COMPLAINANT'S RIGHT TO FILE A CIVIL ACTION (S0610)

You have the right to file a civil action in an appropriate United States District Court within ninety (90) calendar days from the date that you receive this decision. If you file a civil action, you must name as the defendant in the complaint the person who is the official Agency head or department head, identifying that person by his or her full name and official title. Failure to do so may result in the dismissal of your case in court. "Agency" or "department" means the national organization, and not the local office, facility or department in which you work. If you file a request to reconsider and also file a civil action, filing a civil action will terminate the administrative processing of your complaint.

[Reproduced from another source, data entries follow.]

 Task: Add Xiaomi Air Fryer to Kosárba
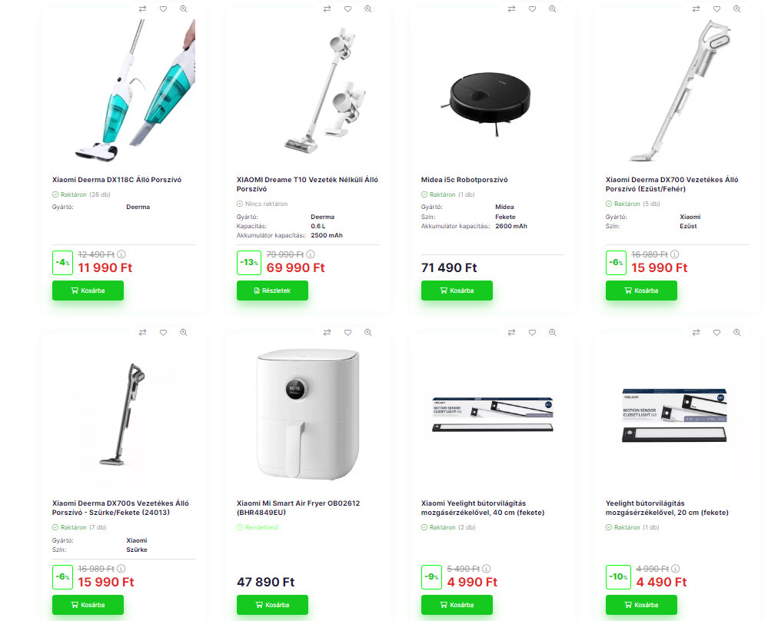click(x=272, y=605)
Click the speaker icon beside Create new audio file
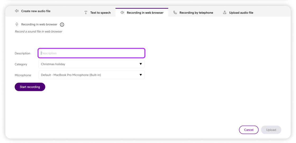This screenshot has height=143, width=296. (17, 11)
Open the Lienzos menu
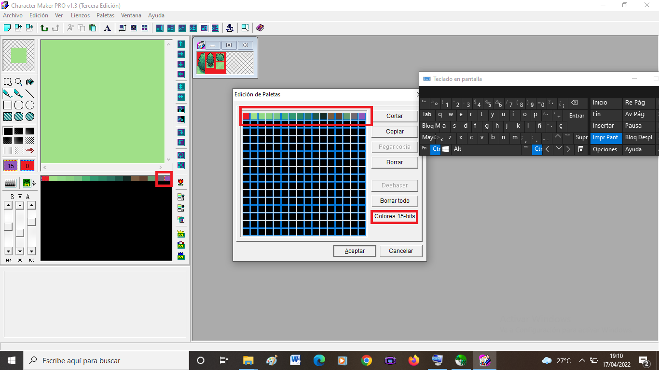The height and width of the screenshot is (370, 659). (80, 15)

RIGHT TO REQUEST COUNSEL (Z0815)

If you want to file a civil action but cannot pay the fees, costs, or security to do so, you may request permission from the court to proceed with the civil action without paying these fees or costs. Similarly, if you cannot afford an attorney to represent you in the civil action, you may request the court to appoint an attorney for you. You must submit the requests for waiver of court costs or appointment of an attorney directly to the court, not the Commission. The court has the sole discretion to grant or deny these types of requests. Such requests do not alter

the time limits for filing a civil action (please read the paragraph titled Complainant's Right to File a Civil Action for the specific time limits).

FOR THE COMMISSION:

______________________________ Carlton M. Hadden's signature

Carlton M. Hadden, Director

Office of Federal Operations

August 11, 2016

__________________

Date

1 This case has been randomly assigned a pseudonym which will replace Complainant's name when the decision is published to non-parties and the Commission's website.

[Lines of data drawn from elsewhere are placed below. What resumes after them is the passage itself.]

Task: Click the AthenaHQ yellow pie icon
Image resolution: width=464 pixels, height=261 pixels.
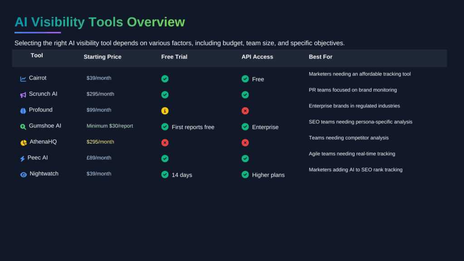Action: (23, 142)
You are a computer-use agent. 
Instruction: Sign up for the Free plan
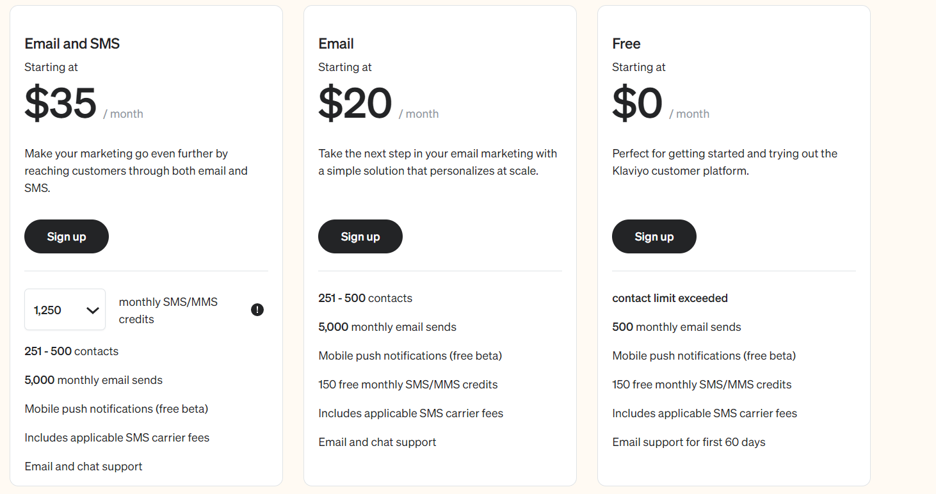pyautogui.click(x=654, y=237)
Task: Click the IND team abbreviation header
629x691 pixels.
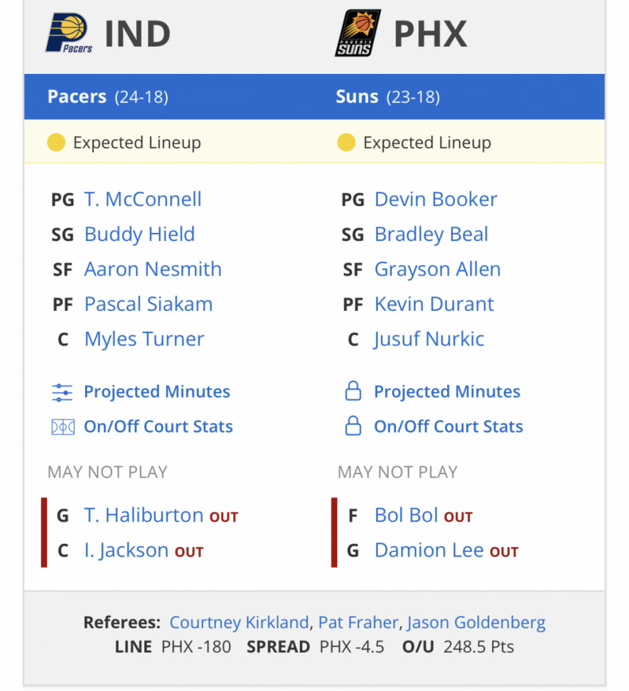Action: point(138,34)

2 We note that while evidence of pre-selection or favoritism may act to discredit an agency's explanation for its selection, pre-selection alone does not violate Title VII or ADEA when it is based on the qualifications of the selectee and not some basis prohibited by Title VII and/or ADEA. Goostree v. State of Tenn., 796 F.2d 854, 861 (6th Cir. 1986). In the instant matter, Complainant offered no persuasive evidence that pre-selection, if it occurred, was based on a discriminatory factor.